The highly touted telecom competition made headlines back in April, when Verizon Communications topped AT&T’s $1.6 billion bid for Straight Path Communications with a $1.81 billion offer.
Straight Path owns a swath of wireless spectrum, believed to be at the forefront of the next generation of networks. Although Straight Path lost money in a recent quarter, its future growth was the basis of competition between the two telecommunications giants.
An alternative reason for the acquisition slowdown may also be internal growth of some of the most highly publicized global industries. High technology stands out in this respect as Apple, Microsoft, Facebook, Google and Amazon are setting revenue, profit and cash-flow records.
The internal dynamic of these multi-billion-dollar companies indicates rarity in external purchases, as the investing public seems more than satisfied by their ongoing internal growth.
With America’s focus on rebuilding its domestic manufacturing sector, 2018 may be the breakout year leading up to the midterm House and Senate elections in November 2018.
All eyes on November 2018
While the end of President Donald Trump’s first year in office is rapidly approaching, it’s becoming readily apparent that the major economic issues requiring urgent attention are becoming bogged down in Congressional infighting that is preventing a unified approach to fulfillment.
What appears unique in this impasse is that much of it stems from the lack of unity within the Republican Senate rather than effective resistance emerging from the minority Democrats. It seems inconceivable at this point that a meaningful replacement for some aspects of President Obama’s Affordable Care Act has become the main stumbling block.
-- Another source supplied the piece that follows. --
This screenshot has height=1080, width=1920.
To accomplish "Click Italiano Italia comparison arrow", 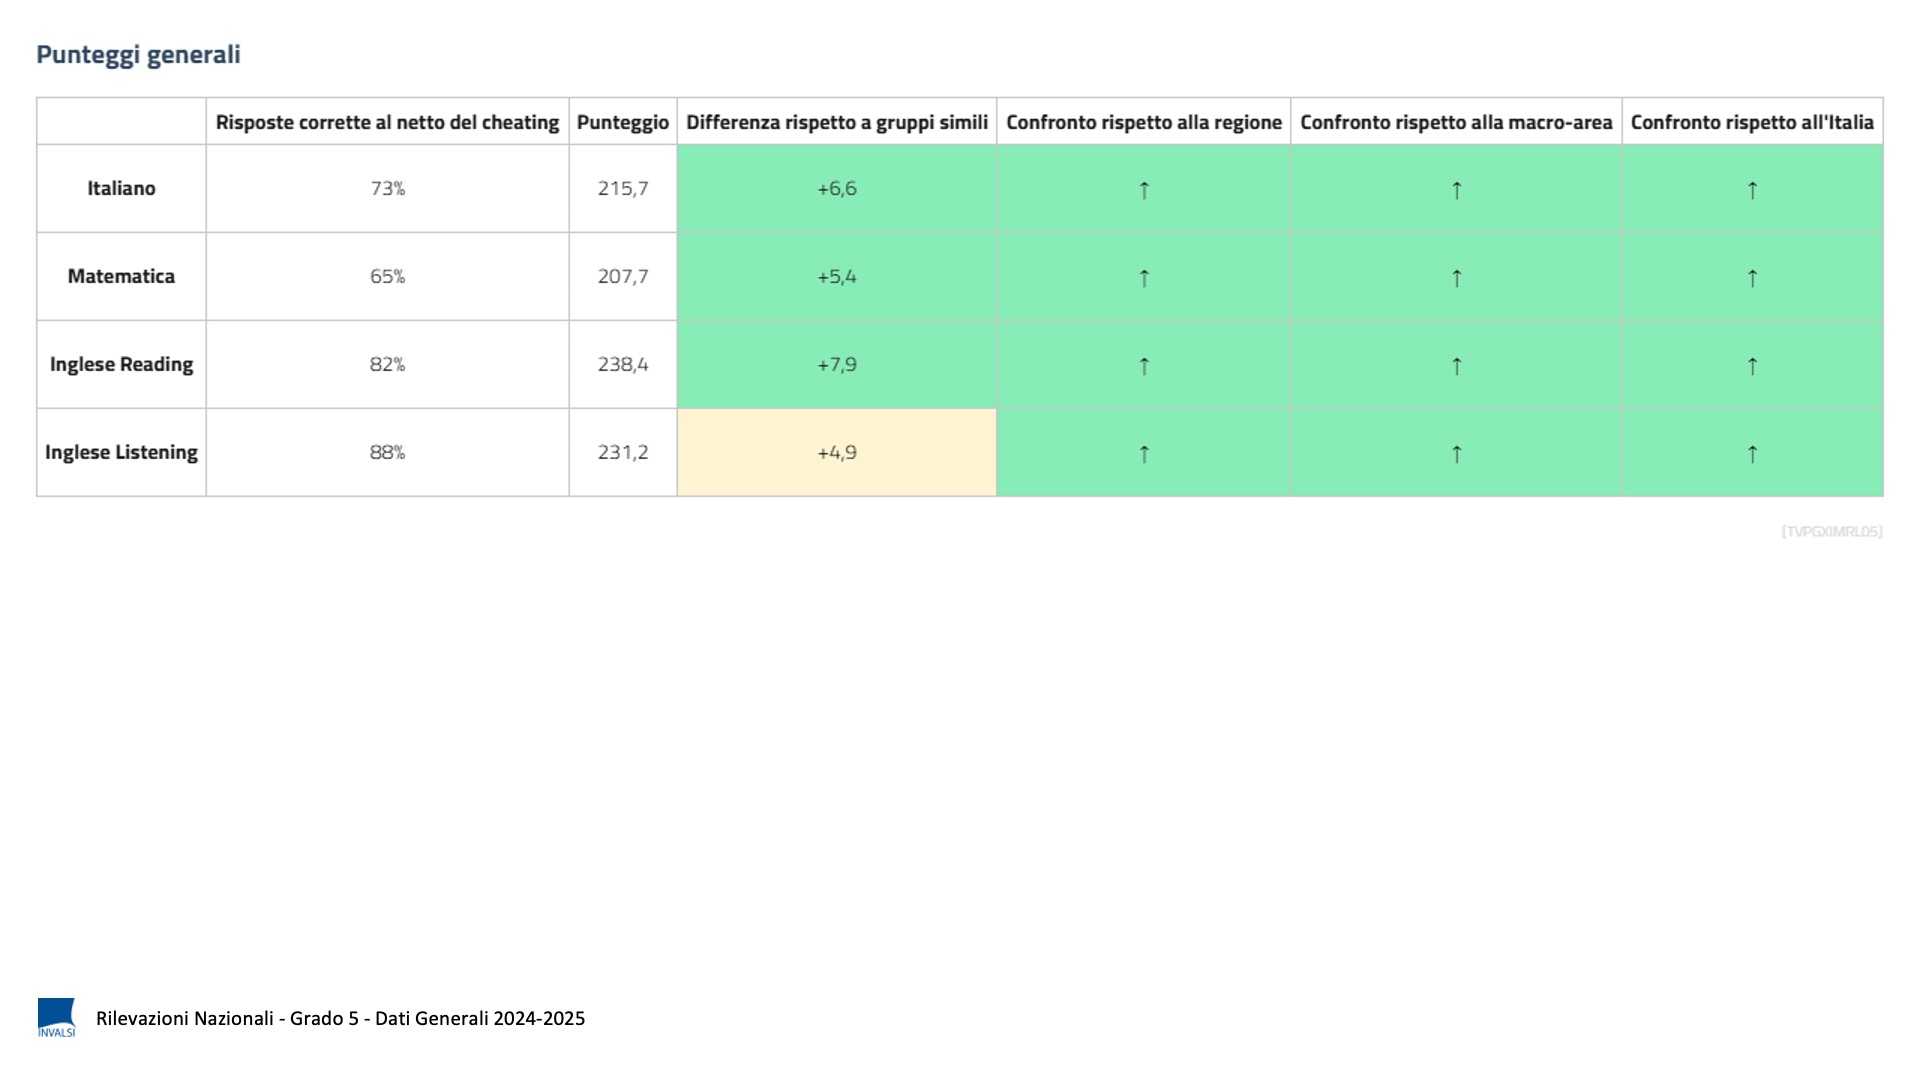I will [x=1752, y=190].
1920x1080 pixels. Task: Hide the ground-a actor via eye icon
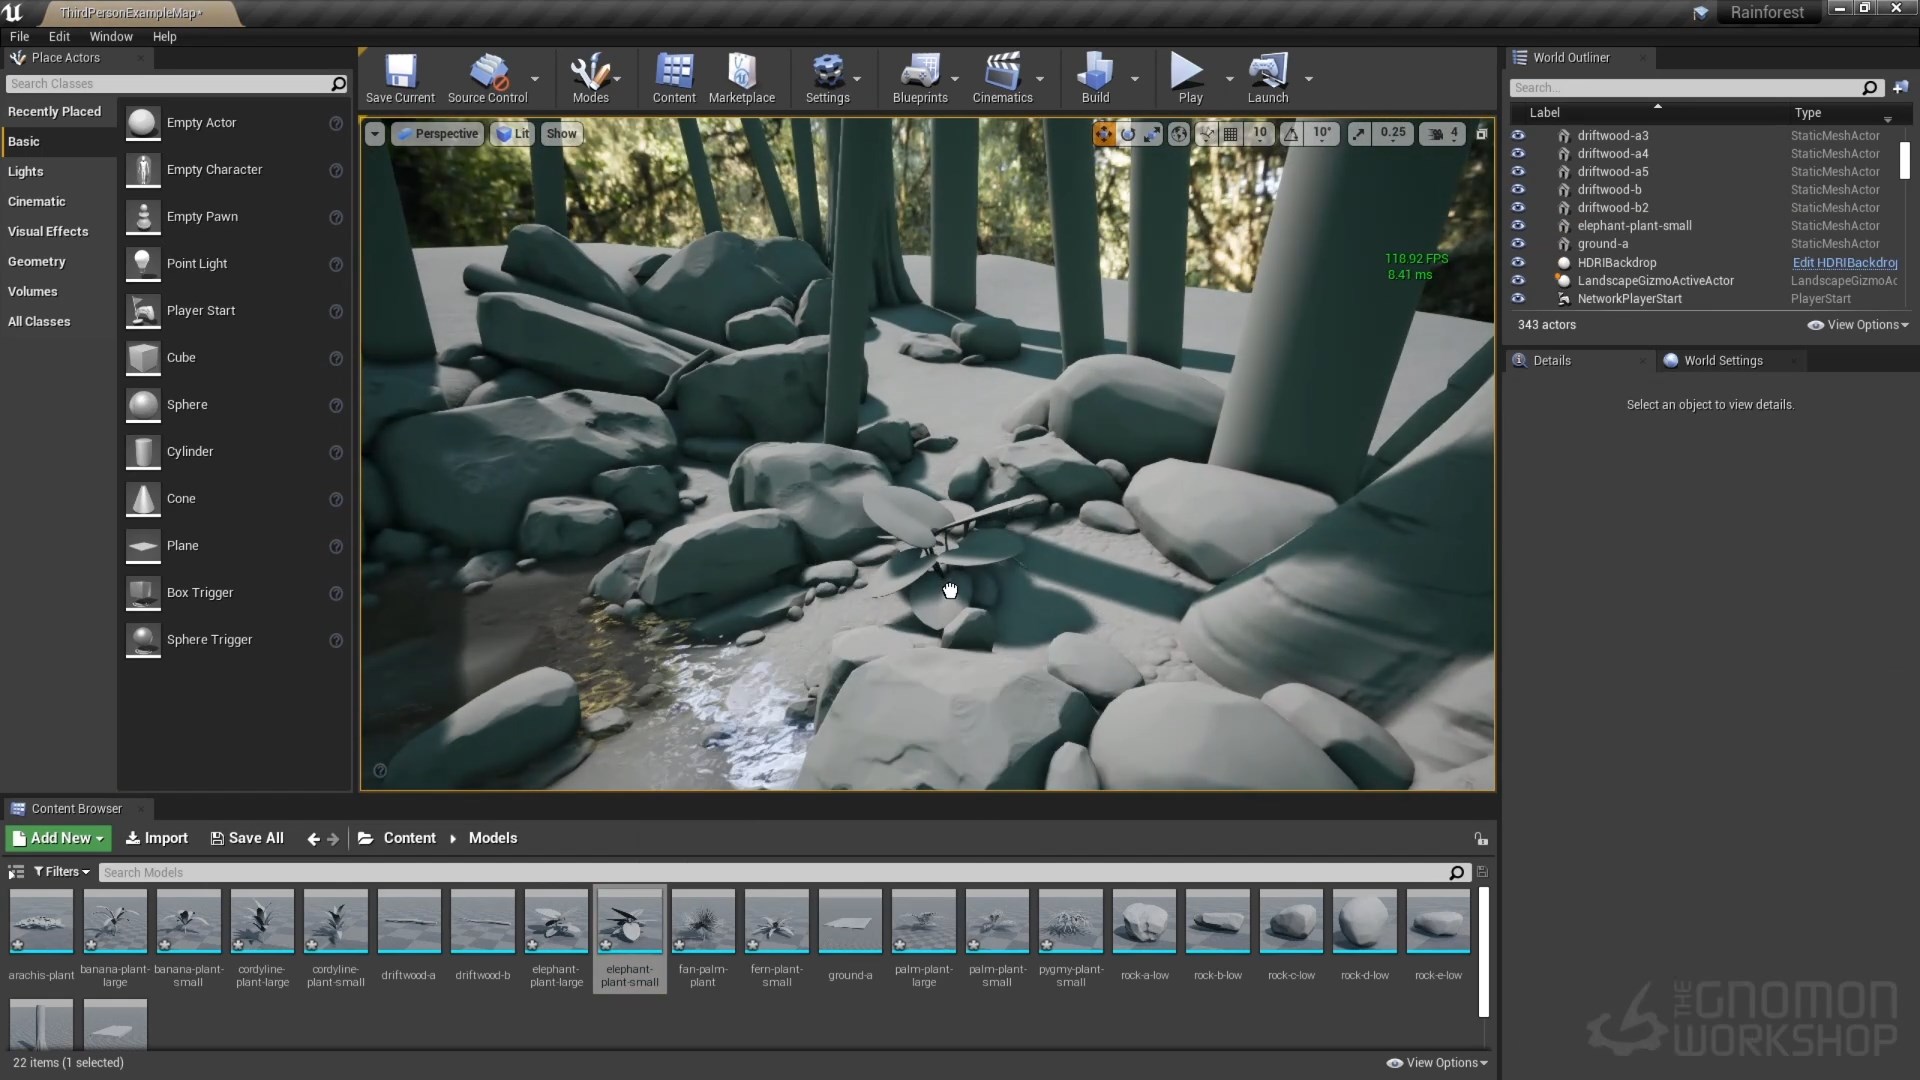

In retrospect, this decision to make health-care replacement the primary issue upon the advent of President Trump’s accession of power while the nation’s more urgent economic priorities have been held back was a major error.
While the national debt has reached new heights, breaking the $20 trillion record in the 2017 fiscal year, which ended Sept. 30, no deceleration of this ongoing record spending appears to be in the works.
It is ironic that much of the lack of agenda follow-through is due to strife within the Republican Senate, whose two-vote majority is compromised by up to a half-dozen members who have taken independent stances on some of President Trump’s priorities. This is further militated by a 100% solidarity of the Democrat minority senators against all of President Trump’s initiatives.
If this impasse persists well into 2018 to the midterm November Congressional elections, a further lack of progressive initiatives being positively addressed will restrain any growth above the 2% annual average. This has persisted for the last 16 years.
Unless there is a major thrust to the economic upside prior to the November midterm balloting, the Senate and House advantage, barely benefitting the GOP, could be overturned. This not only could doom the last two years of the Trump Administration, but could also undermine the chance of a Trump second term.
Such potential lack of Republican Party unity will almost surely be attributed to President Trump’s inability to provide his unifying leadership capability, inherent in the successful appeal potentially provided by a substantial majority of American voters.
But this will only happen if updated infrastructure, tax reform and an approved health care replacement bill make some progress prior to the midterm elections in November 2018.